Work item:
The entries should be restated word for word.

Collected data:

============

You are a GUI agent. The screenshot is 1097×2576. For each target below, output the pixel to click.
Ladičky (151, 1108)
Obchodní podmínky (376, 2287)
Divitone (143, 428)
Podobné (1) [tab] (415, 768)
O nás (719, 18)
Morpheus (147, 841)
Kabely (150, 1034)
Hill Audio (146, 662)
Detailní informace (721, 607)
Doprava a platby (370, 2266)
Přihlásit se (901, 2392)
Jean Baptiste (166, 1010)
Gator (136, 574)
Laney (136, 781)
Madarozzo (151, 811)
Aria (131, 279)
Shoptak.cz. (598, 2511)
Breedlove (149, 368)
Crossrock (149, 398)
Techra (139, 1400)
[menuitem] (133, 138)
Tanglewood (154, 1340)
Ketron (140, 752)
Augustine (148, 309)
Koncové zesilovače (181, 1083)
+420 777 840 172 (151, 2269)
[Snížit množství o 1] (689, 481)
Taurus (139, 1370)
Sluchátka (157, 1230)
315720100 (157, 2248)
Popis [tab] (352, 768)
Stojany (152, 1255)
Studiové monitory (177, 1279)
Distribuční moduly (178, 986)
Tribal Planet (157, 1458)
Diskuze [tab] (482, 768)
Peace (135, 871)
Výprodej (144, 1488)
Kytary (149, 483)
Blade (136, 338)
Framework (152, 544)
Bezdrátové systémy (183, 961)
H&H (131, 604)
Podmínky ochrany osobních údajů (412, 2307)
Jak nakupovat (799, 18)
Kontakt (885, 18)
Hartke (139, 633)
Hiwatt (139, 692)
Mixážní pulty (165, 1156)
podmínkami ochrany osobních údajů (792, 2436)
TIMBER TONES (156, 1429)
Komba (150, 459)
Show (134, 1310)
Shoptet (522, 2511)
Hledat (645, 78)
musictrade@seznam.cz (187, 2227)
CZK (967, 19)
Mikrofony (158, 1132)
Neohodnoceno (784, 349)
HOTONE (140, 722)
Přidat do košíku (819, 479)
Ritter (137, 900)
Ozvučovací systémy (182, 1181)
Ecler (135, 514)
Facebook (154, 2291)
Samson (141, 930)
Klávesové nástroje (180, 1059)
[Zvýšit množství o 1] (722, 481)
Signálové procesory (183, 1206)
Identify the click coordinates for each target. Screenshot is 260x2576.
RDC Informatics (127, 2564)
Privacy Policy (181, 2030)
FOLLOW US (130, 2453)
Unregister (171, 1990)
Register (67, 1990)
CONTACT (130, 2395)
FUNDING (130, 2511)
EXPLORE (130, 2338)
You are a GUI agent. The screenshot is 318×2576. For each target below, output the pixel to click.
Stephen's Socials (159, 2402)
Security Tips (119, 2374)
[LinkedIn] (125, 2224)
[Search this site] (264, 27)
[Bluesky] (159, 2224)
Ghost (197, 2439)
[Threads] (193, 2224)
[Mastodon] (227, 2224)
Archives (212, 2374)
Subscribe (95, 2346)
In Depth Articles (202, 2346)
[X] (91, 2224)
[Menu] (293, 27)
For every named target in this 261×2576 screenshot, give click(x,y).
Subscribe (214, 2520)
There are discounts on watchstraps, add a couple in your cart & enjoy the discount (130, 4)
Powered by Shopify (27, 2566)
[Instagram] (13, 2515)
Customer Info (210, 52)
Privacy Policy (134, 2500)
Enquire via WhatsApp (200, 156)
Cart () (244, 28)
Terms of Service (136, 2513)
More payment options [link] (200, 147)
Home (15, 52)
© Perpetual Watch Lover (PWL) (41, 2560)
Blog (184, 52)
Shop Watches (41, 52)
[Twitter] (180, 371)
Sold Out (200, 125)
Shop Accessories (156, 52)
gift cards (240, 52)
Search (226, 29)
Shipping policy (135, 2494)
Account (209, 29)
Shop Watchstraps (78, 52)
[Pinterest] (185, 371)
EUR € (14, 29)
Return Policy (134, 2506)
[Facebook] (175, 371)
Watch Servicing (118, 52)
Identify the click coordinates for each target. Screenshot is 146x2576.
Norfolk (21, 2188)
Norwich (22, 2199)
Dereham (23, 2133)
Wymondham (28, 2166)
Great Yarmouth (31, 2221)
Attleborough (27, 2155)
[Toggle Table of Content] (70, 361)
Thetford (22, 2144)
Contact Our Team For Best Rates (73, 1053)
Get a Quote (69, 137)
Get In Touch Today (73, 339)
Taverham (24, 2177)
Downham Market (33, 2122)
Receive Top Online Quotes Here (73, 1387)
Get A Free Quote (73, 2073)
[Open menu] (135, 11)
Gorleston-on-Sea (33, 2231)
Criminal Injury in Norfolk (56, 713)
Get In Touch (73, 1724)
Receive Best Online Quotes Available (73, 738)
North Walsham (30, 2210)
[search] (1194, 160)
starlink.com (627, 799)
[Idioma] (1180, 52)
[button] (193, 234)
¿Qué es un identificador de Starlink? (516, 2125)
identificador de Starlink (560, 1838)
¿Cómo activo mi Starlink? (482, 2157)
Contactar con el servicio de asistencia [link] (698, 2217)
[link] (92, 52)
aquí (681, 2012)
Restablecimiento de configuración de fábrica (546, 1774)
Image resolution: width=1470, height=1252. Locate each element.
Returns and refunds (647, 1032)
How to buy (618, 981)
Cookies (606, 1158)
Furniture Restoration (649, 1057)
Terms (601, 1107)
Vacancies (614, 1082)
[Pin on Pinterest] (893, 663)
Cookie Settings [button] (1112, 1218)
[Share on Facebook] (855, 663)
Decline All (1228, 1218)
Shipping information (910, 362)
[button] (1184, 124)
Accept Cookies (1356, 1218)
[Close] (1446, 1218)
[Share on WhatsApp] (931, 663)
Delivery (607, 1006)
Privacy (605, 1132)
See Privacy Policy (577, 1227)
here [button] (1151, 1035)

============

Final answer:
You are a GUI agent. The screenshot is 1097×2576. For each target below, output the pixel to click.
Ladičky (151, 1108)
Obchodní podmínky (376, 2287)
Divitone (143, 428)
Podobné (1) [tab] (415, 768)
O nás (719, 18)
Morpheus (147, 841)
Kabely (150, 1034)
Hill Audio (146, 662)
Detailní informace (721, 607)
Doprava a platby (370, 2266)
Přihlásit se (901, 2392)
Jean Baptiste (166, 1010)
Gator (136, 574)
Laney (136, 781)
Madarozzo (151, 811)
Aria (131, 279)
Shoptak.cz. (598, 2511)
Breedlove (149, 368)
Crossrock (149, 398)
Techra (139, 1400)
[menuitem] (133, 138)
Tanglewood (154, 1340)
Ketron (140, 752)
Augustine (148, 309)
Koncové zesilovače (181, 1083)
+420 777 840 172 (151, 2269)
[Snížit množství o 1] (689, 481)
Taurus (139, 1370)
Sluchátka (157, 1230)
315720100 (157, 2248)
Popis [tab] (352, 768)
Stojany (152, 1255)
Studiové monitory (177, 1279)
Distribuční moduly (178, 986)
Tribal Planet (157, 1458)
Diskuze [tab] (482, 768)
Peace (135, 871)
Výprodej (144, 1488)
Kytary (149, 483)
Blade (136, 338)
Framework (152, 544)
Bezdrátové systémy (183, 961)
H&H (131, 604)
Podmínky ochrany osobních údajů (412, 2307)
Jak nakupovat (799, 18)
Kontakt (885, 18)
Hartke (139, 633)
Hiwatt (139, 692)
Mixážní pulty (165, 1156)
podmínkami ochrany osobních údajů (792, 2436)
TIMBER TONES (156, 1429)
Komba (150, 459)
Show (134, 1310)
Shoptet (522, 2511)
Hledat (645, 78)
musictrade@seznam.cz (187, 2227)
CZK (967, 19)
Mikrofony (158, 1132)
Neohodnoceno (784, 349)
HOTONE (140, 722)
Přidat do košíku (819, 479)
Ritter (137, 900)
Ozvučovací systémy (182, 1181)
Ecler (135, 514)
Facebook (154, 2291)
Samson (141, 930)
Klávesové nástroje (180, 1059)
[Zvýšit množství o 1] (722, 481)
Signálové procesory (183, 1206)
Identify the click coordinates for each target. Screenshot is 260x2576.
RDC Informatics (127, 2564)
Privacy Policy (181, 2030)
FOLLOW US (130, 2453)
Unregister (171, 1990)
Register (67, 1990)
CONTACT (130, 2395)
FUNDING (130, 2511)
EXPLORE (130, 2338)
You are a GUI agent. The screenshot is 318×2576. For each target below, output the pixel to click.
Stephen's Socials (159, 2402)
Security Tips (119, 2374)
[LinkedIn] (125, 2224)
[Search this site] (264, 27)
[Bluesky] (159, 2224)
Ghost (197, 2439)
[Threads] (193, 2224)
[Mastodon] (227, 2224)
Archives (212, 2374)
Subscribe (95, 2346)
In Depth Articles (202, 2346)
[X] (91, 2224)
[Menu] (293, 27)
For every named target in this 261×2576 screenshot, give click(x,y).
Subscribe (214, 2520)
There are discounts on watchstraps, add a couple in your cart & enjoy the discount (130, 4)
Powered by Shopify (27, 2566)
[Instagram] (13, 2515)
Customer Info (210, 52)
Privacy Policy (134, 2500)
Enquire via WhatsApp (200, 156)
Cart () (244, 28)
Terms of Service (136, 2513)
More payment options [link] (200, 147)
Home (15, 52)
© Perpetual Watch Lover (PWL) (41, 2560)
Blog (184, 52)
Shop Watches (41, 52)
[Twitter] (180, 371)
Sold Out (200, 125)
Shop Accessories (156, 52)
gift cards (240, 52)
Search (226, 29)
Shipping policy (135, 2494)
Account (209, 29)
Shop Watchstraps (78, 52)
[Pinterest] (185, 371)
EUR € (14, 29)
Return Policy (134, 2506)
[Facebook] (175, 371)
Watch Servicing (118, 52)
Identify the click coordinates for each target. Screenshot is 146x2576.
Norfolk (21, 2188)
Norwich (22, 2199)
Dereham (23, 2133)
Wymondham (28, 2166)
Great Yarmouth (31, 2221)
Attleborough (27, 2155)
[Toggle Table of Content] (70, 361)
Thetford (22, 2144)
Contact Our Team For Best Rates (73, 1053)
Get a Quote (69, 137)
Get In Touch Today (73, 339)
Taverham (24, 2177)
Downham Market (33, 2122)
Receive Top Online Quotes Here (73, 1387)
Get A Free Quote (73, 2073)
[Open menu] (135, 11)
Gorleston-on-Sea (33, 2231)
Criminal Injury in Norfolk (56, 713)
Get In Touch (73, 1724)
Receive Best Online Quotes Available (73, 738)
North Walsham (30, 2210)
[search] (1194, 160)
starlink.com (627, 799)
[Idioma] (1180, 52)
[button] (193, 234)
¿Qué es un identificador de Starlink? (516, 2125)
identificador de Starlink (560, 1838)
¿Cómo activo mi Starlink? (482, 2157)
Contactar con el servicio de asistencia [link] (698, 2217)
[link] (92, 52)
aquí (681, 2012)
Restablecimiento de configuración de fábrica (546, 1774)
Image resolution: width=1470, height=1252. Locate each element.
Returns and refunds (647, 1032)
How to buy (618, 981)
Cookies (606, 1158)
Furniture Restoration (649, 1057)
Terms (601, 1107)
Vacancies (614, 1082)
[Pin on Pinterest] (893, 663)
Cookie Settings [button] (1112, 1218)
[Share on Facebook] (855, 663)
Decline All (1228, 1218)
Shipping information (910, 362)
[button] (1184, 124)
Accept Cookies (1356, 1218)
[Close] (1446, 1218)
[Share on WhatsApp] (931, 663)
Delivery (607, 1006)
Privacy (605, 1132)
See Privacy Policy (577, 1227)
here [button] (1151, 1035)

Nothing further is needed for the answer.